I'm going to try to remain as neutral here as possible, while not hiding the fact that I loved Portal 2 like a seal loves fish, so I won't point out what a bunch of whiners the Metacritic haters are. Instead, I'll say that connoisseurship is a good thing. Professional critics--people who take games seriously enough to make part of their living from them--are probably better able than anonymous internet dwellers to comment on the quality of a game, as they have their names attached to their opinions, as well as their reputation and future employment at stake. Plus, pros probably play a lot more games, a lot more "seriously" than some guy on the internet.
That having been said, if this "protest" thing continues to happen and negative scores continue to come into sites like Metacritic, I think Valve and other game manufacturers could learn a lesson from it. Specifically about how the touchy, shrill hivemind of internet gamers are likely to react to marketing "stunts" and changes in the way that revenue is generated in games.
As anyone who follows games already knows, Valve has a reputation for creating high-quality products and generally giving a toss about the opinions of the PC gamers who make up the core of their fanbase. But like many passionate relationships, the interplay between Valve and its most devoted admirers can get a little co-dependent. The PC gaming community has set expectations so high for Valve (and Portal 2) it's hard to imagine how the actual release of the game could measure up, in spite of Valve's Herculean effort.
- VIDEO: Portal 2 Easter Egg
When you add a profit motive to the mix, gamer-anger toward Valve is even more understandable. It's nice to think that the people who make games are doing it because they're cool gamer-guys/artists, and they just want other people to be happy. But at the end of the day, Valve is a company like any other, and its motive is to make money in order to meet payroll, make more games, throw awesome E3 parties, and fatten up owners' bank accounts.

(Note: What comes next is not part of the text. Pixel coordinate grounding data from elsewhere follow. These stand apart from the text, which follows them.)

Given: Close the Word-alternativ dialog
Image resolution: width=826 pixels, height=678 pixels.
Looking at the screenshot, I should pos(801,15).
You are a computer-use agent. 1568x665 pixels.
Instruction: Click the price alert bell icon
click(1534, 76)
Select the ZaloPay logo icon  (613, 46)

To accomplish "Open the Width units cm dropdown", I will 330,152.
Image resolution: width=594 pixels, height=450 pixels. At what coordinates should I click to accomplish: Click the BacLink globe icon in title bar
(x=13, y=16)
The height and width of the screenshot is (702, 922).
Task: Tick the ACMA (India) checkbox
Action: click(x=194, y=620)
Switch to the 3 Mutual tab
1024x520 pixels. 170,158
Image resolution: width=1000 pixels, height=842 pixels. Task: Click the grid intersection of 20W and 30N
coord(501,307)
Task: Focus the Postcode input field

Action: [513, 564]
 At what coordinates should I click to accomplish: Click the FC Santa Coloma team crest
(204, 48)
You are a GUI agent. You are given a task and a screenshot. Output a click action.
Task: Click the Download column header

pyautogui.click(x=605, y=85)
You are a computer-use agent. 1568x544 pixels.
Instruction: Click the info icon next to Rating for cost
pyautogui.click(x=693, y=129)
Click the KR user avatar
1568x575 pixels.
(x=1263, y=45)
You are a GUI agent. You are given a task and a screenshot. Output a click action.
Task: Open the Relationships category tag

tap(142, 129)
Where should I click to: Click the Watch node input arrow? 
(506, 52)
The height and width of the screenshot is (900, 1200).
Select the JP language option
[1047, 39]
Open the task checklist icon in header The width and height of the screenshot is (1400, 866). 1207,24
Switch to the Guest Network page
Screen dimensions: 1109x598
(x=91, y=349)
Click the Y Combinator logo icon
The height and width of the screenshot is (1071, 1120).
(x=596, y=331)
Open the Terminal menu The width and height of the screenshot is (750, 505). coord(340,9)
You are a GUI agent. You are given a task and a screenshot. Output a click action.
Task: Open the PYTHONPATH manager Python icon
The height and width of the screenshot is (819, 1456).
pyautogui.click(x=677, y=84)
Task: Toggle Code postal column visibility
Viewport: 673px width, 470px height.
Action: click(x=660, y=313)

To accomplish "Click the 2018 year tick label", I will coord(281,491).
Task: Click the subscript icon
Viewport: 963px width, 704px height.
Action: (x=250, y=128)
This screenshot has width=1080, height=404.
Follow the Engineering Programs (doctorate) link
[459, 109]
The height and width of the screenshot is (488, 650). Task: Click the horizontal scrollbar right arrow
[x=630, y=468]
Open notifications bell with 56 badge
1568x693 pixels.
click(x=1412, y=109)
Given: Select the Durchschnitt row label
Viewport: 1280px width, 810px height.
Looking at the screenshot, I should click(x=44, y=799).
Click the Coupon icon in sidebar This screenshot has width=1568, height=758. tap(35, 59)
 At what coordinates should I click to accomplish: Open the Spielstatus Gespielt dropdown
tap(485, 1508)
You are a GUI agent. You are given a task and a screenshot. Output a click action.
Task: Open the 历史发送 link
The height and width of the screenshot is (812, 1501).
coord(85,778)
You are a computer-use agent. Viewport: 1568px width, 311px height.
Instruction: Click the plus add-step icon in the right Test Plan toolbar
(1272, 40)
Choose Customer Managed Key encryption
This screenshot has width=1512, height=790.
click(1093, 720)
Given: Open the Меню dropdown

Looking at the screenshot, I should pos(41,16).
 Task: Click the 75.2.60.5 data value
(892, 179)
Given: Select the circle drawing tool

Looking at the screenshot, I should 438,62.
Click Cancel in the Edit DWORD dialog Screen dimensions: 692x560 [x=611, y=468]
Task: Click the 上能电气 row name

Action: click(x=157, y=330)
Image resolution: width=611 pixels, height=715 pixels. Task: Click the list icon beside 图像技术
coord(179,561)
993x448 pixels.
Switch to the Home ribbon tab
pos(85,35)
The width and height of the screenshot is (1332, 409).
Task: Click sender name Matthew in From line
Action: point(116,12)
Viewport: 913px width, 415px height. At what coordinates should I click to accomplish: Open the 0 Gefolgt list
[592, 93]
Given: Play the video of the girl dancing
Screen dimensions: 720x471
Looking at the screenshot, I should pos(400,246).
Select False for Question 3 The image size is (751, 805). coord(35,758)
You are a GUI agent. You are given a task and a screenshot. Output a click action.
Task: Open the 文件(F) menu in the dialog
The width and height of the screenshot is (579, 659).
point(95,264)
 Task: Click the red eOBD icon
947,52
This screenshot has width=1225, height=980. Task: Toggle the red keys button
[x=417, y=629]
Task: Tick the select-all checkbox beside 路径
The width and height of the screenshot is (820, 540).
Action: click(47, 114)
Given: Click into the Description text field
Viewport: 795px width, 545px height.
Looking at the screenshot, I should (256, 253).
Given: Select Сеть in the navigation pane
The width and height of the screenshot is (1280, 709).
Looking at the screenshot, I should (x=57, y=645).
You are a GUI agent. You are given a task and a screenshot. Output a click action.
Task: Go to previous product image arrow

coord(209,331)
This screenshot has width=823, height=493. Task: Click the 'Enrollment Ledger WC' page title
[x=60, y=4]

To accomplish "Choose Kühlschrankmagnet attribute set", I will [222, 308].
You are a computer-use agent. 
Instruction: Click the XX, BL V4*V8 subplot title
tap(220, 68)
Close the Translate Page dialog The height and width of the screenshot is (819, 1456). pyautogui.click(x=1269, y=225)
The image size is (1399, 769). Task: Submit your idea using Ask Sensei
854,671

We wouldn't have games like Portal 2 within any other economic system, so I'm not hating on Capitalism but pointing out that things like an online store full of two-dollar animations and silly hats pay the bills for Valve. It's not like you need any DLC to finish the game; it's all cosmetic. But still, PC gamers are less accustomed to DLC-for-money than console gamers, who have been dealing with it since at least the day's of Elder Scrolls: Oblivion's expensive Horse Armor.
- GALLERY: Portal 2 Screenshots
The takeaway: High expectations, anonymity and passion can add up to some very strong emotions being expressed on internet forums; emotions that don't necessarily translate into reasoned "scores" from amateur critics.
So where do you fall in this matter? Are you in the pro-Portal camp, or are you more like "Screw Valve! It's a rip-off!"